> [Exercise requirements]:
(a) In the forum thread about first playing Metal Gear Solid, rewrite the stretch from "Saw the previews" through "game ever made.", substituting "friend" for "buddy".
(b) Answer these questions from the Metal Gear Solid thread:
(i) What did the first poster's buddy trade his 64 for?
(ii) On what did one poster randomly play the game?
(iii) In which languages was the game fully dubbed in PAL regions?
(c) Extend the Metal Gear Solid thread with the next part, picking up after its last post.

> [Selected extract]:
====
For those of you who are old enough to remember when MGS released, how did you react when you played it for the first time?

>> No.9618670

Saw the previews for 2 and me and a buddy were floored. He just traded his 64 for a psx and so he picked up a copy of 1. Game was jaw dropping and amazing even w 2 and it’s promising story and amazing graphics on the horizon. No idea how I missed it on initial launch, but playing it before 2 still left me blown away. definitely played metal gear as a kid.

>> No.9618675

>>9618670
*so no idea how I hadn’t heard of it before.

>> No.9618687

"Oh, this is clearly a stealth remake of Metal Gear 2: Solid Snake on the MSX2. How quaint. I shall save my money for Thief: The Dark Project."

>> No.9618705

Probably greatest game ever made.

Defining game of the PS1/N64 era.

Even Shigeru Miyamoto was so floored and impressed by it he demanded a remake of it on gamecube.

>> No.9618786

>>9618629
I randomly played it on a Pizza Hut demo disk. I ended up playing that demo more than the game itself, most likely. Same thing with the MGS2 demo.

>> No.9618848

>>9618687
This です

>> No.9618853

>>9618687
>Oh, this is clearly a stealth remake of Metal Gear 2: Solid Snake on the MSX2
You didn't know that back in the day.

>> No.9618862

>>9618629
"this game is great, autists are never going to argue about this fact on message boards in 25 years time"

>> No.9618905
File: 72 KB, 1088x960, C18AB89F-CF35-4FF8-811D-E50A71C16BC0.jpg [View same] [iqdb] [saucenao] [google]
9618905

>>9618629
It was fully dubbed in French, German, Spanish, and Italian in PAL regions, so I was really bummed out there wasn't a Portuguese dub, but I was impressed with the demo most people played that only let you play the basement and the first screen past the opening credits. I had only known Metal Gear through the first NES game up to that point. Some MSX owners in Europe (and Brazil) had played the original in its butchered script, but I had only known about it through the vidya magazines in Spanish.
httpshttps://archive.org/details/Superjuegos_064/page/n13/mode/1up?view=theater

>> No.9618929

>>9618629
From watching the trailer, to playing the demo, to finally getting the game, I was shitting and pissing myself a hundred times over. It's the reason why I bought a PlayStation (and thank god for that or else I would be a cringe PC drone).

>> No.9619181

>>9618687
>>9618848
>I parrot my opinions from Daniel "Razorcuck" Harris.

>>9618853
This. Nobody outside Japanese computer nerds even knew of the original Metal Gears, much less what an MSX was. The NES Metal Gear and Snake's Revenge were the only Metal Gears that yanks knew of before Metal Gear Solid.

>> No.9619196

>>9618862
It's a great game, but I think people are just angry that Hideo Kojima turned out to be a huge Hollywood starfucker (although there was always signs of that, even in his early work), that they either want to, discredit the game by arguing that Thief or some other obscure PC game only autistic hipsters give a shit did stealth better or by downplaying Kojima's involvement with MGS1 and overstating the involvement of other people like the CODEC guy or the Zionistic localizer.
====
> [Supplied data]:
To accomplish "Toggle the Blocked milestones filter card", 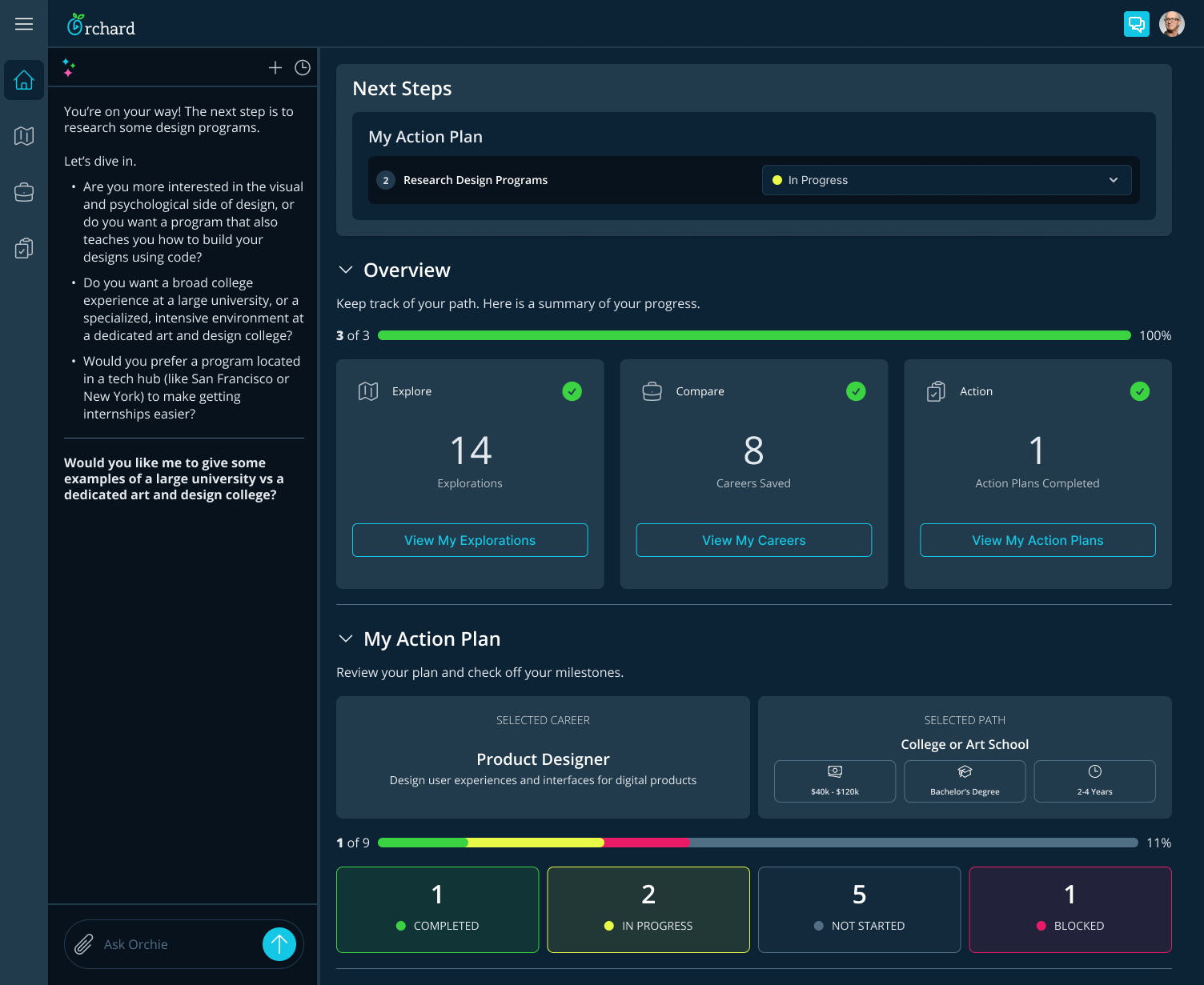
====
> [Answers given]:
(a)
Saw the previews for 2 and me and a friend were floored. He just traded his 64 for a psx and so he picked up a copy of 1. Game was jaw dropping and amazing even w 2 and it’s promising story and amazing graphics on the horizon. No idea how I missed it on initial launch, but playing it before 2 still left me blown away. definitely played metal gear as a kid.

>> No.9618675

>>9618670
*so no idea how I hadn’t heard of it before.

>> No.9618687

"Oh, this is clearly a stealth remake of Metal Gear 2: Solid Snake on the MSX2. How quaint. I shall save my money for Thief: The Dark Project."

>> No.9618705

Probably greatest game ever made.

(b)
(i) A psx.
(ii) A Pizza Hut demo disk.
(iii) French, German, Spanish, and Italian.

(c)
>> No.9619213

>>9618629
>wow this waiting simulator is boring but the music is cool

>> No.9619225

>>9618629
I got it when it came out. Was addicted. Would play it before and after school constantly. Was amazing. But why I was falling down the MGS rabbit hole, all my friends were getting into this thing called Pocket Monsters are some shit

>> No.9619230

>>9619213
>waiting simulator
>Not using the silenced SOCOM and Sniper Rifle to snipe every soldier before going to the next map.

>> No.9619260

>>9619196
>I think people are just angry that Hideo Kojima turned out to be a huge Hollywood starfucker
He's always been a big fuckin nerd, though. He was clearly a child who daydreamed about all his favorite movie stars being in his insane fantasies, never grew up, and finally earned enough fame to make it happen for real.

>> No.9619269

>>9619260
>He was clearly a child who daydreamed about all his favorite movie stars being in his insane fantasies, never grew up, and finally earned enough fame to make it happen for real.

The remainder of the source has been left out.